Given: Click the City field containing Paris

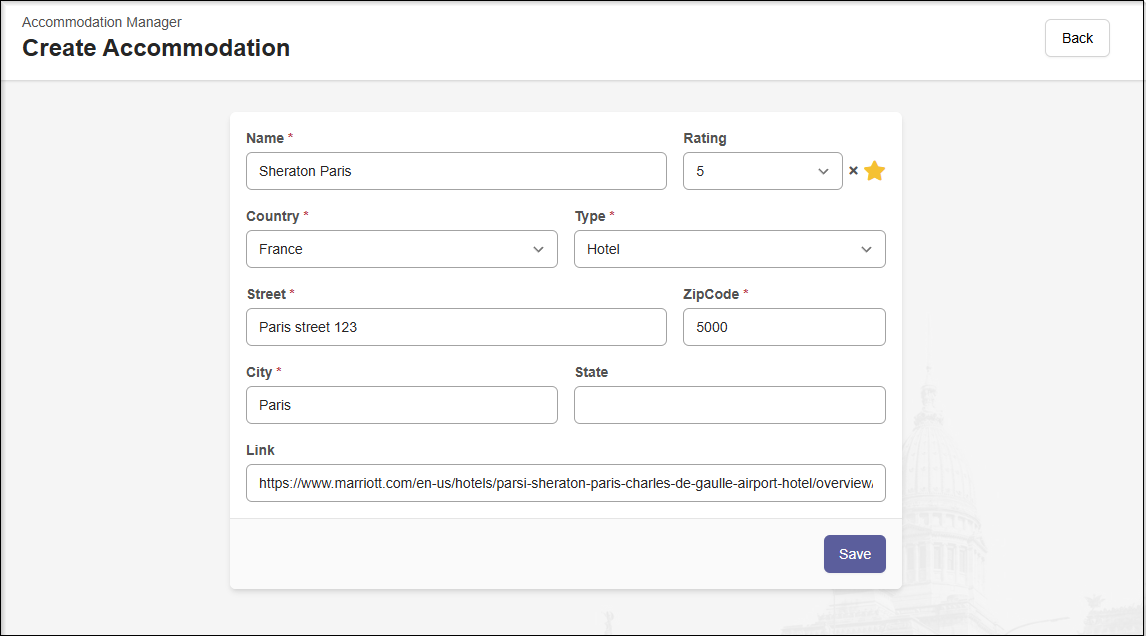Looking at the screenshot, I should click(x=401, y=405).
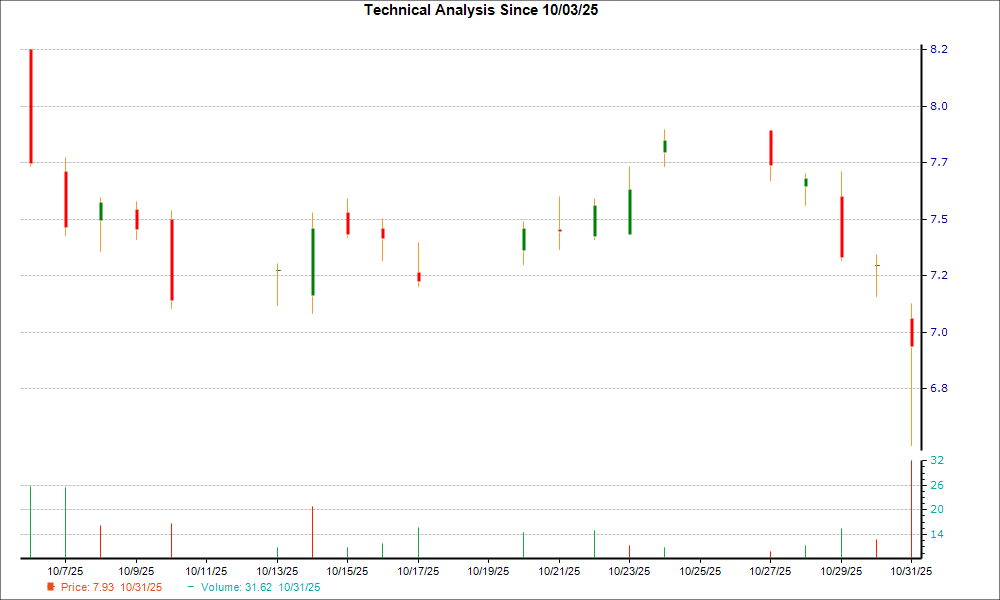This screenshot has width=1000, height=600.
Task: Select the green candlestick on 10/14/25
Action: click(x=311, y=260)
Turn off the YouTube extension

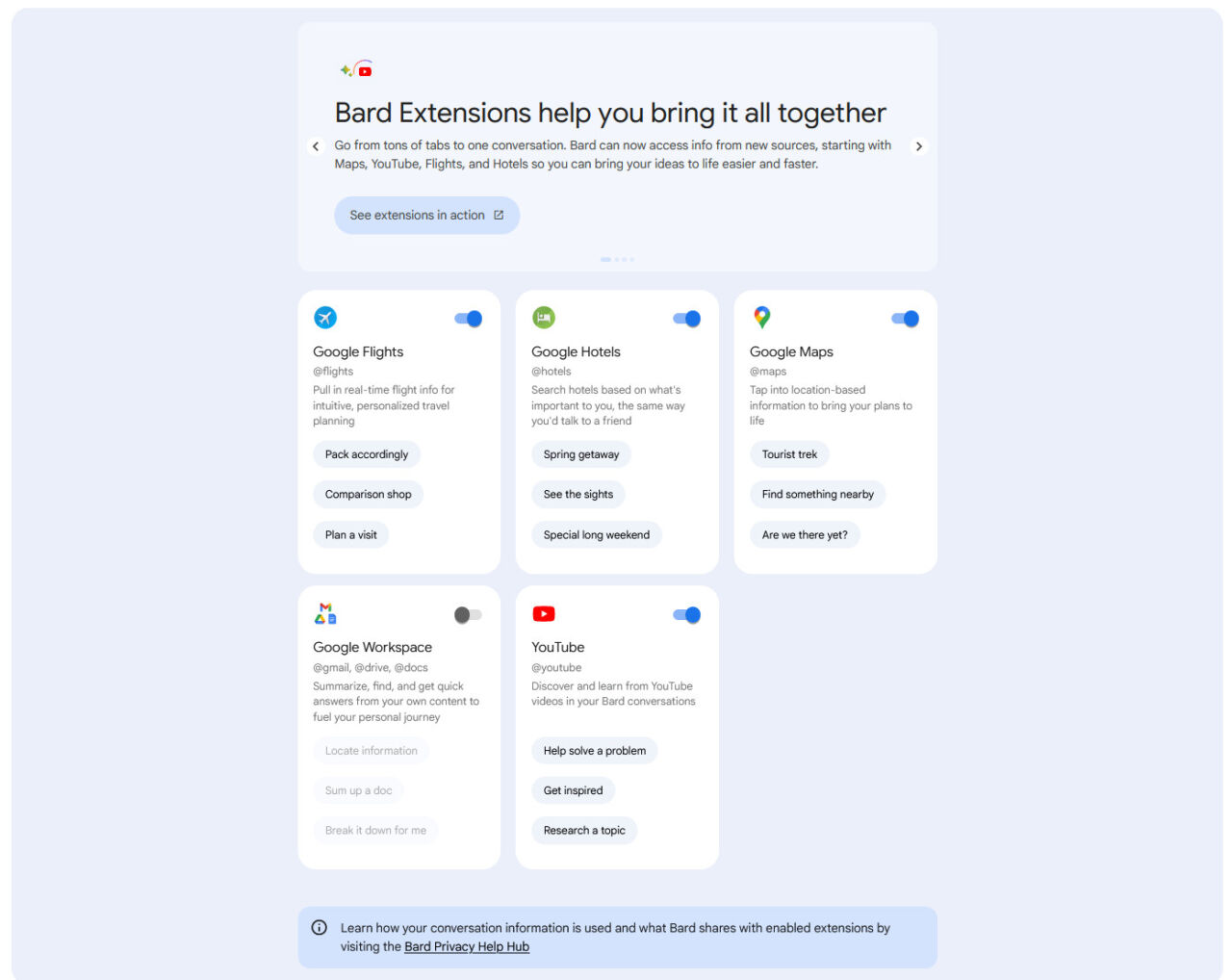pos(685,613)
************
Exercise prompt
Exclude the pictures and print the rest of the data exactly.

Response to this task
Given: Click the City field containing Paris

Looking at the screenshot, I should click(x=401, y=405).
This screenshot has width=1000, height=600.
Task: Select the green candlestick on 10/14/25
Action: click(x=311, y=260)
Turn off the YouTube extension

pos(685,613)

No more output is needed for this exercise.